Opting for bacteriophages for shrimp post larvae (PLs) can yield a protective effect against pathogenic Vibrio bacteria.
Researchers from the Biological Research Center of the Northwest, the Autonomous University of Nuevo León, the Food and Development Research Center AC and the University of Girona evaluated the protective effects of a cocktail of bacteriophages in L. vannamei post larvae against Vibrio bacteria. The scientists found that treating the PLs with bacteriophages kept Vibrio infections at bay and reduced their concentrations in culture water – without harming the surrounding bacterial communities.
Vibrio populations and bacteriophages
Vibrio bacteria are widely disseminated in ocean environments and several Vibrio species are responsible for disease outbreaks in marine animals – especially penaeid shrimp, different fish species and molluscs. Some strains of V. harveyi and V. campbellii have been implicated in disease outbreaks in shrimp hatcheries and grow-out facilities around the world. They’ve also been associated with coral infections.
"We used culture-dependent and culture-independent approaches to explore their effects on bacterial communities associated with shrimp post larvae," the researchers said. According to the results of the study, administering the phage cocktail drastically reduced Vibrio counts in both in vitro and in vivo environments.
“We initially observed that both phages exhibited in vitro lytic (viral reproduction) activities against several Vibrio species isolated from AHPND -infected shrimp farms, such as V. alginolyticus , V. diabolicus and V. parahaemolyticus.”
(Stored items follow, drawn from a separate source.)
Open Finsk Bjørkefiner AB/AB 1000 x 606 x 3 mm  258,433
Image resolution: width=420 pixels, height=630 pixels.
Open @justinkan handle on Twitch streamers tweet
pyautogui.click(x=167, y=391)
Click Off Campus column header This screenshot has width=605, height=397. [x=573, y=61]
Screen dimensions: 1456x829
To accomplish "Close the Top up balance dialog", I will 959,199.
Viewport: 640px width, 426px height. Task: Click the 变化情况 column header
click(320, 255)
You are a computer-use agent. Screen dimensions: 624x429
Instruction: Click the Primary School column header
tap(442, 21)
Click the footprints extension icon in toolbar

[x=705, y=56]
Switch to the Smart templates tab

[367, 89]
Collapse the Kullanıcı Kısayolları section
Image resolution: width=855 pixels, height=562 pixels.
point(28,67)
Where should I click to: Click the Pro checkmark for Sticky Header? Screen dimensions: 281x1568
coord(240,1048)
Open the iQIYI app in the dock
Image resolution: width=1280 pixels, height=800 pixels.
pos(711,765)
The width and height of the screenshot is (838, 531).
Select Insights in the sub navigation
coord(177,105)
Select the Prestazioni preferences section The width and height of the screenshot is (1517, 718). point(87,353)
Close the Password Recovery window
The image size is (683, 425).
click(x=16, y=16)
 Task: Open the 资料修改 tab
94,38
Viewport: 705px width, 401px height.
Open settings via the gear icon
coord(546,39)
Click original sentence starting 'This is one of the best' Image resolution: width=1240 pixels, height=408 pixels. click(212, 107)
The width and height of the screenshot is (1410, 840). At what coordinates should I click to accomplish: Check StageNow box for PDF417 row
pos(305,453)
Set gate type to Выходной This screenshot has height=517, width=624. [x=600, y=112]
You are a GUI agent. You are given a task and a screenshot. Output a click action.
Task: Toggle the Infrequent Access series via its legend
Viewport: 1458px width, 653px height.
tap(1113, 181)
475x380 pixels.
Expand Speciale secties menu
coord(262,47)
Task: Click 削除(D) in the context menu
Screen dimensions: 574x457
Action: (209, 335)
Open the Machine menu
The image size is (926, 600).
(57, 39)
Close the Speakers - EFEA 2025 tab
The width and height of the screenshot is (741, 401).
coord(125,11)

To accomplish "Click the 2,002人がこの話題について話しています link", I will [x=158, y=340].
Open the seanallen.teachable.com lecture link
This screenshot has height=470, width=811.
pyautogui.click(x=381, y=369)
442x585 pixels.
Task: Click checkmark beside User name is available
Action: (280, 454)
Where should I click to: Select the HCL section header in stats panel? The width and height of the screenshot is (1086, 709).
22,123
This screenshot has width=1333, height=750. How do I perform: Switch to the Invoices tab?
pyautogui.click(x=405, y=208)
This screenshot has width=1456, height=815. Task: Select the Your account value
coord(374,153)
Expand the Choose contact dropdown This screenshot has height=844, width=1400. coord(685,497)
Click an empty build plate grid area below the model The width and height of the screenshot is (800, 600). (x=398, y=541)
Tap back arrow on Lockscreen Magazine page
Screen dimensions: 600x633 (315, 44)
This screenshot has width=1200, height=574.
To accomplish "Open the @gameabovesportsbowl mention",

They also highlight that both phages remained stable under different temperature and salinity conditions. The phage cocktail was also resilient to UV exposure and was tolerant to chloroform.
In vivo evaluation
During the in vivo evaluation, shrimp PLs were obtained from a commercial hatchery and randomly distributed between four treatment groups. The first cohort (PVAB) was infected with a mixture of Vibrio bacteria (V. alginolyticus, V. diabolicus and V. parahaemolyticus). No phage treatment was provided. The second cohort (PVAP) was infected with the Vibrio mixture and treated with a phage cocktail. The third cohort (PVAT) included shrimp that were infected with the Vibrio mixture and treated with a second phage cocktail. The control cohort had shrimp that were not infected with Vibrio and received no phage treatment.
The researchers found that Vibrio counts in culture water were significantly higher in the phage-free cohorts than in those treated with the bacteriophage cocktail. "Likewise, no phages were detected in the untreated groups, which indicates that there is no natural presence of them, while the groups treated with the phage cocktail showed a stable density," they reported.
According to the study results, the phage-treated shrimp also exhibited less damage and greater lipid accumulation in hepatopancreas B cells, after a histopathological examination.
Impact of phages on the bacterial community
To determine the phages’ impact on the bacterial community structure within the shrimp gut ecosystem, the scientists used 16S rRNA gene analysis. Comparative analysis showed statistically significant differences in bacterial communities between the phage-treated and untreated groups. Taxonomic analysis – which categorised bacteria according at the family level – showed high concentrations of Rhodobacteraceae, regardless of the applied treatment. The researchers also reported a drastic reduction Vibrionaceae bacteria in the groups treated with phages.
The researchers concluded that administering bacteriophages decreased the population of potentially pathogenic Vibrio strains (V. alginolyticus, V. diabolicus, and V. parahaemolyticus), and also decreased other Vibrio species like as V. campbellii, V. jasicida, V. maritimus, V. thalassae, and V. xuii.
“Both phages had the ability to inhibit the growth of pathogenic Vibrio species under in vitro and in vivo conditions. In addition, the phage cocktail efficiently and selectively inhibited Vibrionaceae populations in shrimp post larvae,” they conclude.
According to the researchers, this characteristic can be advantageous since it allows specific pathogens to be attacked without altering other bacterial populations. “Our phage cocktail offers an alternative against infections caused by Vibrio species due to the bacterial reduction and proliferation of phages that remain in the system, avoiding possible reinfections by natural populations of Vibrionaceae or resistant mutant strains.”